Provided text:
-*-
Form 1 THIRD DIVISION Award No. 30120
Docket No. MS-30589
94-3-92-3-467



PARTIES TO DISPUTE:


STATEMENT OF CLAIM:

      "Does the Petitioner have the right to be paid his guaranteed rate of pay per the May 6, 1980 contract/ agreement between the Burlington Northern Railway (Carrier) and the TCU (Organization) in his current work situation?"


FINDINGS:

The Third Division of the Adjustment Board, upon the whole record and all the evidence, finds that:


The carrier or carriers and the employe or employes involved in this dispute are respectively carrier and employe within the meaning of the Railway Labor Act as approved June 21, 1934.


This Division of the Adjustment Board has jurisdiction over the dispute involved herein.


Parties to said dispute waived right of appearance at hearing thereon.
-*-
Available data:
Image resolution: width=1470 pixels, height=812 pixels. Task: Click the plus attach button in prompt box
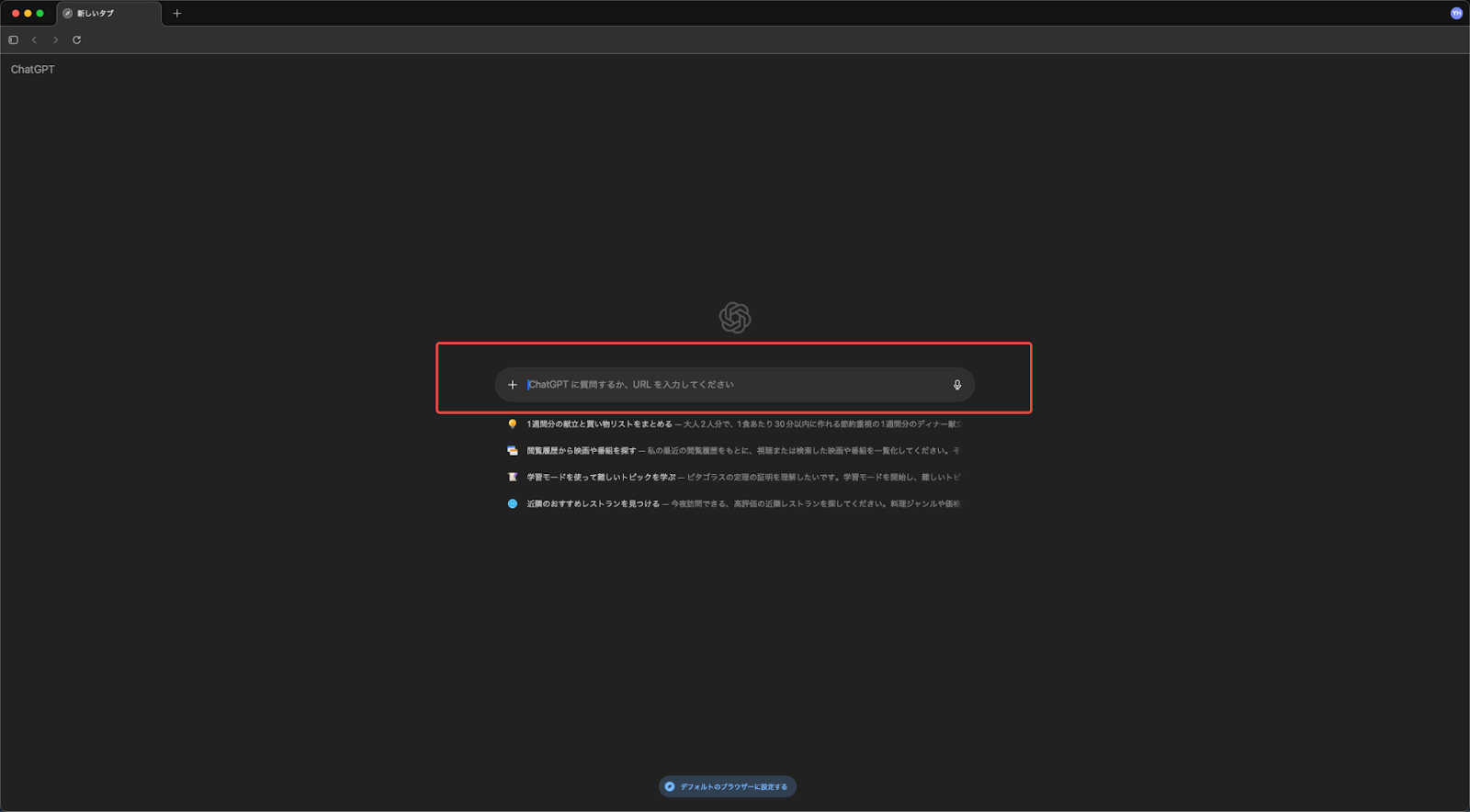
-*-
Jobs:
• 1. Quote the Adjustment Board award word for word, starting with "The Third Division" and going on through "dispute involved herein.".
• 2. Extend the Adjustment Board award past its final sentence.

Results in order:
• 1.
The Third Division of the Adjustment Board, upon the whole record and all the evidence, finds that:


The carrier or carriers and the employe or employes involved in this dispute are respectively carrier and employe within the meaning of the Railway Labor Act as approved June 21, 1934.


This Division of the Adjustment Board has jurisdiction over the dispute involved herein.

• 2.
Claimant was employed by the Carrier in Missoula, Montana. In November 1987, Carrier sold its line which went through Missoula to a newly formed railroad. The sale created a surplus of clerical employes at Missoula, including the Claimant. Not being able to exercise his seniority to another position in his Missoula home zone, the Claimant became a utility employe on November 23, 1987.


Pursuant to the May 6, 1980 Merger Protection Agreement (Blue Book), Claimant on numerous occasions between March 1987 and February 1991, was offered positions within his home zone. Claimant refused these offers. In March, 1991, Claimant was the successful bidder to a position at Great Falls, Montana, which was outside of his "home zone". That position was bulletined under the veto provisions of the Letter of Understanding No. 20.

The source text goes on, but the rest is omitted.